**What you have to do:** I need the lines below from the one with "Home (5, 388)" down to the one with "Minimale (49, 222)" reproduced exactly, both ends included, and nothing else.

**The records:**
# # # # # # #
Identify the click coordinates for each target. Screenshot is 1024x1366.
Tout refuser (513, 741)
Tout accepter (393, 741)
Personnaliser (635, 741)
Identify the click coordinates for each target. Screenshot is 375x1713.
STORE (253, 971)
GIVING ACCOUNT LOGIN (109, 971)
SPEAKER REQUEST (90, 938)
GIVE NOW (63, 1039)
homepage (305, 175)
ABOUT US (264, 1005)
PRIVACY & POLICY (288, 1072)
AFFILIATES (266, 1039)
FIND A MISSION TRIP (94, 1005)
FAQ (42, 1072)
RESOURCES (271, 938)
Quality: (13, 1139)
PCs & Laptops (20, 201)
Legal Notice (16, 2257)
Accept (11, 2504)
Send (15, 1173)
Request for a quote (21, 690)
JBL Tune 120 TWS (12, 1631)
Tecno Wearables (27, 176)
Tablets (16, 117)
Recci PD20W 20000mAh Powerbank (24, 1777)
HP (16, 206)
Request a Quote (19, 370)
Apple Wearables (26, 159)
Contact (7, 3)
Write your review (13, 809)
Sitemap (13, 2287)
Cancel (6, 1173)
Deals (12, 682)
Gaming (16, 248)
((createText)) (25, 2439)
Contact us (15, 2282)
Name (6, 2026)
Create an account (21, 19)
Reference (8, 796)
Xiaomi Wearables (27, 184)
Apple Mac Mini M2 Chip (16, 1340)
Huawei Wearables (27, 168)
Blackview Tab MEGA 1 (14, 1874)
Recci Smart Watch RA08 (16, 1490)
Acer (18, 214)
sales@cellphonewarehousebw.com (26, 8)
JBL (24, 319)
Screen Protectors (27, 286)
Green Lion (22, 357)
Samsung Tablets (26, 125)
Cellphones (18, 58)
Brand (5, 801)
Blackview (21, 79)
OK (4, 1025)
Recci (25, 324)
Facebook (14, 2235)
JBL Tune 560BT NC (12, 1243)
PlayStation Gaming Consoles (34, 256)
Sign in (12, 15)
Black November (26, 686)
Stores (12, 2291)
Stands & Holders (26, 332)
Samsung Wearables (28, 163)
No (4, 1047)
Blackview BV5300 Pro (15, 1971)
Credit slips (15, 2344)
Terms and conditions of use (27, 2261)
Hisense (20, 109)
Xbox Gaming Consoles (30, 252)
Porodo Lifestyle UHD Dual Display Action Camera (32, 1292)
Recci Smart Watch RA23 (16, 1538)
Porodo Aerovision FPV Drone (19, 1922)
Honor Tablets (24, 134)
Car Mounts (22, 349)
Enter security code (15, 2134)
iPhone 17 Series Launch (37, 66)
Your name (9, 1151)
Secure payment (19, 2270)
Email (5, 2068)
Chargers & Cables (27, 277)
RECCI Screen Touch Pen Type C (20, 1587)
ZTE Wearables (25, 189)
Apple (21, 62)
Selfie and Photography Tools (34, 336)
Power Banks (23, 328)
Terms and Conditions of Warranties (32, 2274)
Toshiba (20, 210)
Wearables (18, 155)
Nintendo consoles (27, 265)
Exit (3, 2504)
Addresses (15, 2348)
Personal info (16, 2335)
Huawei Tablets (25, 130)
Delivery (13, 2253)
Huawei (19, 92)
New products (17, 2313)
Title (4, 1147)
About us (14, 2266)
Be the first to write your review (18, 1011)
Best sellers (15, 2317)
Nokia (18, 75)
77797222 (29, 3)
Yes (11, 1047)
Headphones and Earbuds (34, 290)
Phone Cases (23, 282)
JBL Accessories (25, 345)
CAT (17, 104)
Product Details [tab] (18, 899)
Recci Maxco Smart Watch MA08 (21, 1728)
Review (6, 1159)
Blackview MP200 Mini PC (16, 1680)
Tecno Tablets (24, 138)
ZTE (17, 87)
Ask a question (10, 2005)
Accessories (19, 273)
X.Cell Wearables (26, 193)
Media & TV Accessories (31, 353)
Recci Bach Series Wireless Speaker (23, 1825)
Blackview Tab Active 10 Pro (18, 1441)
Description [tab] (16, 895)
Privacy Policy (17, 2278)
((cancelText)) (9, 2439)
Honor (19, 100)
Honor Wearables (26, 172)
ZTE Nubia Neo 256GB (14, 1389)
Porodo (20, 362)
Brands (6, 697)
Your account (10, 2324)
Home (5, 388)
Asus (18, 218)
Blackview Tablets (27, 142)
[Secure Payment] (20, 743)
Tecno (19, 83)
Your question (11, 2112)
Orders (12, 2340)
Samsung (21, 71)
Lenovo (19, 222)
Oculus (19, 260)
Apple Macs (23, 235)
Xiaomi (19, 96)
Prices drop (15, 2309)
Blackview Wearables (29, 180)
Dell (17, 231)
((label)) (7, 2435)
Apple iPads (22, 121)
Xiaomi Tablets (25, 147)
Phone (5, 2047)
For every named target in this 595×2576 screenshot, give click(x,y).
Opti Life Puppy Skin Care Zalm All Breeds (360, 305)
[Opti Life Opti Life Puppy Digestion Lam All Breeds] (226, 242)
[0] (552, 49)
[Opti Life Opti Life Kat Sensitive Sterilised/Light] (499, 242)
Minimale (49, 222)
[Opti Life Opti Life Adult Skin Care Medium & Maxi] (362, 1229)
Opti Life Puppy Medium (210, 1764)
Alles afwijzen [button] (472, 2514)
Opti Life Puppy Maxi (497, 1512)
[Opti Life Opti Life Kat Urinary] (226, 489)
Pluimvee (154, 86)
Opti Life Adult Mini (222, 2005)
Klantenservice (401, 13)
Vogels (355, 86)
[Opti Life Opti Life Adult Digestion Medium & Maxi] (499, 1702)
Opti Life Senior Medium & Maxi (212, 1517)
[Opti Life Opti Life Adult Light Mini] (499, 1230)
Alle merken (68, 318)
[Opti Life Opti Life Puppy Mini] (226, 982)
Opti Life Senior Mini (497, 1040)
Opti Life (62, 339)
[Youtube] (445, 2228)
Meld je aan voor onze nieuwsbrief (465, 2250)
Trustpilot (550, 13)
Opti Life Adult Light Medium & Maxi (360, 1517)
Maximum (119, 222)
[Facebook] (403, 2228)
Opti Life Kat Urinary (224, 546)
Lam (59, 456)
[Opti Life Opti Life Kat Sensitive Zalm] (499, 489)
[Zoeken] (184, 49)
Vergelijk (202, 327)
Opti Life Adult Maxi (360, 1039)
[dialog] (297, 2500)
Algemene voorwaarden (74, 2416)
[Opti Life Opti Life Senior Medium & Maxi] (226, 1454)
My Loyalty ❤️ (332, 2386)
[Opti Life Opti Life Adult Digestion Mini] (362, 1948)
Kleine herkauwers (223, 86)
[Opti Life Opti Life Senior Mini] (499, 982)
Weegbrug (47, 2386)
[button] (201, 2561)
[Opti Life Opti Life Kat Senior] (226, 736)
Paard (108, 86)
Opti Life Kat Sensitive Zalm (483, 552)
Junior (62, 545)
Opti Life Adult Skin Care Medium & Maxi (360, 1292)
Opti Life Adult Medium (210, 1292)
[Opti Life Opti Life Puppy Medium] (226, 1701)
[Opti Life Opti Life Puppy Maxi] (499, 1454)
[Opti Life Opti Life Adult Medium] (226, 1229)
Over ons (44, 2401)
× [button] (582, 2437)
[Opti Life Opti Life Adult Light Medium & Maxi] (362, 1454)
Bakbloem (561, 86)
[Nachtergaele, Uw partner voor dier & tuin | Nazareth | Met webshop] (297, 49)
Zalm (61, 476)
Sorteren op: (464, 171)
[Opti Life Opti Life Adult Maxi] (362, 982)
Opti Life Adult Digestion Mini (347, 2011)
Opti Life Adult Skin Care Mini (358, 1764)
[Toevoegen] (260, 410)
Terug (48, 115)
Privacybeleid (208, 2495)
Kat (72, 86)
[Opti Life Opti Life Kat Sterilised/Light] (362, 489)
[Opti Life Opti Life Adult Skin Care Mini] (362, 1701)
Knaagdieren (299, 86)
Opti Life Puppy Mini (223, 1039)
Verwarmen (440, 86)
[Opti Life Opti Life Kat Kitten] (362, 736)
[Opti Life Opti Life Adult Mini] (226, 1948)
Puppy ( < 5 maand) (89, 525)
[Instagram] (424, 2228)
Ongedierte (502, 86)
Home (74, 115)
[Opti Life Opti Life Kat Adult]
# # # # # # #
**Solution to the exercise:**
Home (5, 388)
Asus (18, 218)
Blackview Tablets (27, 142)
[Secure Payment] (20, 743)
Tecno (19, 83)
Your question (11, 2112)
Orders (12, 2340)
Samsung (21, 71)
Lenovo (19, 222)
Oculus (19, 260)
Apple Macs (23, 235)
Xiaomi (19, 96)
Prices drop (15, 2309)
Blackview Wearables (29, 180)
Dell (17, 231)
((label)) (7, 2435)
Apple iPads (22, 121)
Xiaomi Tablets (25, 147)
Phone (5, 2047)
For every named target in this 595×2576 screenshot, give click(x,y).
Opti Life Puppy Skin Care Zalm All Breeds (360, 305)
[Opti Life Opti Life Puppy Digestion Lam All Breeds] (226, 242)
[0] (552, 49)
[Opti Life Opti Life Kat Sensitive Sterilised/Light] (499, 242)
Minimale (49, 222)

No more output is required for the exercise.